On ne peut pas comprendre ce qui a suivi sans mesurer l’ampleur de ce que le Maroc avait décidé de célébrer

 Enterrement #1 : la performance sportive comme validation. Depuis l’épopée qatarie du Maroc en 2022, la victoire avait quitté le terrain sportif pour devenir une preuve. La preuve que le modèle d’un développement autoritaire, centralisé et à budget illimité donnait des résultats tangibles sur un rectangle de pelouse. Cette CAN devait confirmer, elle devait être le sceau définitif apposé sur un récit de montée en puissance. La victoire à la maison, avouons que le scénario avait une élégance narrative indéniable. Mais encore une fois, le football ne se soucie pas de l’élégance narrative. Les Lions de l’Atlas ont été investis d’une responsabilité trop lourde pour onze hommes et un ballon. Et quand cette machine de légitimation s’est retrouvée sans carburant, après le coup de sifflet final, on a oublié la thèse.

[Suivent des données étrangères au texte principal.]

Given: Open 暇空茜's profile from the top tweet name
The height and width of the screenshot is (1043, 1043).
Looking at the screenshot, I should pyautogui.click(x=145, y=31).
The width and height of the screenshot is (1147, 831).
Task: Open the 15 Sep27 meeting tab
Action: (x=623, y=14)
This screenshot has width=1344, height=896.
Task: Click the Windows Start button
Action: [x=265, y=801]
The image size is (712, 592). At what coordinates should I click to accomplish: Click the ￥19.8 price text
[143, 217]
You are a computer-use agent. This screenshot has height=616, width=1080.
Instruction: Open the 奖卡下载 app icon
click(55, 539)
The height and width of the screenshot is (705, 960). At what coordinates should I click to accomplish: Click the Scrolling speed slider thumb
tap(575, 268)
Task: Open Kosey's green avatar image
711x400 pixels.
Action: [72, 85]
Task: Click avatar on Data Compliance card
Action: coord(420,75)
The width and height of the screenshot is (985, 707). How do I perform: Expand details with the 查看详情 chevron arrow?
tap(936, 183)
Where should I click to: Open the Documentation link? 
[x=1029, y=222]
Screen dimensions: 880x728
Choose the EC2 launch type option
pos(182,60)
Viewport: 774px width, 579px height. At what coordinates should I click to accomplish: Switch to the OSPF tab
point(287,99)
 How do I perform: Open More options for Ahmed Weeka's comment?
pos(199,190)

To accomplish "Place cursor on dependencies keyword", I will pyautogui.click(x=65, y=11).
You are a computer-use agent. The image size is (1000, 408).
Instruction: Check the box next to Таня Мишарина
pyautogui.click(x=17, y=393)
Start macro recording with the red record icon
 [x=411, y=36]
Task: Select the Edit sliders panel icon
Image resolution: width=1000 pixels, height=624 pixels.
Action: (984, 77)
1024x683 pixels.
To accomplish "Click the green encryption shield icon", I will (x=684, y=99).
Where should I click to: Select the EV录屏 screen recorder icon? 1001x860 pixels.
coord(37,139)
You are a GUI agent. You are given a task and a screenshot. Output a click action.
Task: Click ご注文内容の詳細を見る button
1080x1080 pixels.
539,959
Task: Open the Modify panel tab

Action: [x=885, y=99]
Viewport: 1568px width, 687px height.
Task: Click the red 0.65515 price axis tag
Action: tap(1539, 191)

Enterrement #2 : le mythe de la copropriété heureuse

Depuis le retour du Maroc au sein de l’Union Africaine en 2017, le royaume semblait cueillir les fruits d’un travail long et minutieux visant à reconstruire une présence continentale crédible et respectée. Investissements, corridors bancaires, partenariats religieux, bourses universitaires etc. En quelques heures, les réseaux sociaux marocains ont fracassé cet édifice fragile. “Ce continent ne nous mérite pas” Le dédain pour les voisins de la copropriété “Afrique” est apparu au grand jour. Des mots fâcheux ont été échangés. Alors oui, la diplomatie de la patience ne s’effondre pas en une nuit, mais elle se fissure. Et les fissures, dans les relations entre États, coûtent cher à réparer. Le communiqué du roi Mohammed VI est à relire dans ce contexte. La tenue, dans la foulée, de la commission mixte Maroc-Sénégal aussi.

Enterrement #3 : la redevabilité sportive et politique

Cinq semaines après, on ne sait toujours pas si le sélectionneur Walid Regragui reste ou s’il part. La Fédération Royale Marocaine de Football (FRMF) a publié deux communiqués faméliques et sur des points de détail. Sur le fond, cette communication ne répond à rien. Aucun bilan sportif. Rien – et c’est plus grave – sur les dépenses engagées, l’avenir des installations sportives, la suite des évènements. Cette absence de redevabilité est une réponse éminemment politique. Elle dit que seule la victoire est digne d’intérêt, et que les déconvenues ne se discutent pas. En tout cas, pas sous la pression publique.

(c) Mosa'ab Elshamy

Enterrement #4 (ou peut-être pas) : la mise en orbite d’un champion

La fusée Fouzi Lekjaa était prête à décoller. Président de la FRMF depuis 2014, ministre du Budget depuis 2021, maître d’œuvre d’une ambition footballistique, homme de dossiers et des relations qui comptent, sa trajectoire pointait vers quelque chose de plus grand. La victoire à domicile devait être le tremplin. La fusée était sur le pas de tir. Elle attendra. Lekjaa est toujours président de la Fondation Maroc 2030. Cet enterrement-là mérite donc d’être nuancé. Les fusées ne se lancent pas toujours à la première tentative. Il y a parfois des reports, des ajustements techniques, de nouvelles fenêtres de lancement.
Et les reports, dans la politique marocaine, ont leur propre logique, leur propre tempo.

Conclusion (certaine celle-là):

Le mariage a eu lieu. La fête était presque parfaite. Et les factures arrivent, comme elles arrivent toujours.